Kuratowski’s Theorem
Kuratowski’s Theorem: A graph is planar if and only if it has no subgraph homeomorphic to K5 or K3, 3.
Proof. Let H be the inner piece guaranteeed by lemma (2) which is both u0 – v0 separating and u1 – v1 separating. In addition, let w0, w0′, w1 and w1′ be vertices at which H meets Z(u0, v0), Z(v0, u0), Z(u1, v1) and Z(v1, u1) respectively.
There are now four cases to consider, depending on the relative position on Z of these four vertices.

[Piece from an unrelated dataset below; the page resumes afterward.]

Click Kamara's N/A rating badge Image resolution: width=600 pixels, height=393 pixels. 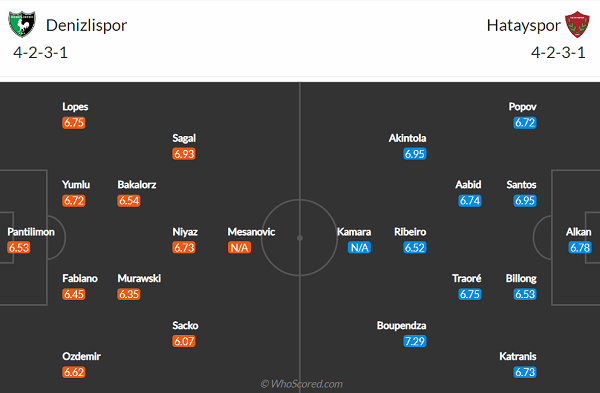tap(359, 248)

Case 1. One of the vertices w1 and w1′ is on Z(u0, v0) and the other is on Z(v0, u0). We can then take, say, w0 = w1 and w0′ = w1′, in which case G contains a subgraph homeomorphic to K3, 3 as indicated in Figure (2.43)(a) in which the two sets of vertices are indicated by open and closed dots.
Case 2. Both vertices w1 and w1′ are on either Z(u0, v0) or Z(v0, u0). Without loss of generality we assume the first situation. There are two possibilities : either
v1 ≠ w0′ or v1 = w0′. If v1 ≠ w0′, then G contains a subgraph homeomorphic to K3, 3 as shown in Figure (2.43)(b or c), dependending on whether w0′ lies on Z(u1, v1) or Z(v1, u1) respectively. If v1 = w0′ (see Figure 2.43), then H contains a vertex r from which there exist disjoint paths to w1, w1′ and v1, all of whose vertices (except w1, w1′ and v1) belong to H. In this case also, G contains a subgraph homeomorphic to K3, 3.
Case 3. w1 = v0 and w1′ ≠ u0. Without loss of generality, let w1′ be on Z(u0, v0). Once again G contains a subgraph homeomorphic
to K3, 3.
If w0′ is on (v0, v1), then G has a subgraph K3, 3 as shown in Figure 2.43(e).
If, on the other hand, w0′ is on Z(v1, u0), there is a K3, 3 as indicated in Figure 2.43(f). This Figure is easily modified to show G contains K3, 3 if w0′ = v1.
Case 4. w1 = v0 and w1′ = u0. Here we assume w0 = u1 and w0′ = v1, for otherwise we are in a situation covered by one of the first 3 cases. We distinguish between two subcases.
Let P0 be a shortest path in H from u0 to v0, and let P1 be such a path from u1 to v1, The paths P0 and P1 must intersect.
If P0 and P1 have more than one vertex in common, then G contains a subgraph homeomorphic to K3, 3 as shown in Figure 2.43(g). Otherwise, G contains a subgraph homeomorphic to K5 as in Figure 2.43(h).
Since these are all possible cases, the theorem has been proved.